Some file search operations display search parameters at the top. The similar images search, for instance, accepts a minimum file size and a parameter that defines how similar images need to be to be detected.
Just hit the search button in the interface to run the task on the selected folders and files. Search was quick during tests, even on an not-so-powerful Surface Go device from Microsoft.
Files and folders that are found during the scan may be deleted right away, but there are also other options. For dupes, options are provided to save the selection, and to create symbolic or hardlinks. The symbolic links option sets the first file as the default and creates symbolic links from the other locations to it.

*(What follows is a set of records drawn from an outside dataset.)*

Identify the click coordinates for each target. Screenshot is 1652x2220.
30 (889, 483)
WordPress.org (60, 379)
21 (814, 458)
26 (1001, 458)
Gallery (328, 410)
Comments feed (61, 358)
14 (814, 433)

One thing that is missing, at least when it comes to the duplicate file finder, is the ability to preview certain file types right away in the interface. The similar images finder has that option, as it displays a preview of the selected image right in the interface. For duplicate files, no such option exists and that means that you need to open the files manually for verification to find out if they are indeed duplicates.
Some file types can be opened with a double-click on them.
Czkawka has a CLI version as well which is much smaller in size than the graphical user interface version. To get started, type czkawka_cli to get a list of supported commands and examples. Additional information on the CLI versino and general tips and tricks on using the program can be found on the developer's GitHub website.
Closing Words
Czkawka is an open source cross-platform to run file operations, such as finding duplicate files or similar images, on the selection. It is easy to use and quite fast when it comes to the execution of its operations.
Now You: do you use a program to find duplicates or run other file operations?
It doesn’t seem to give you the location of the files. If you can’t go and inspect them, how do you make use of this?
@Martin Brinkmann:
Did the Ghacks website just change its character encoding or restrict its supported character set? With the advent of much broader Unicode support in websites generally, I’ve been using typographical ellipses (dot dot dot), em dashes (long dashes), and en dashes (medium, number-range dashes) in online comments for a while now. As of this morning, my ellipses are showing up as … on Ghacks. Am I going to have to go back to ASCII on Ghacks?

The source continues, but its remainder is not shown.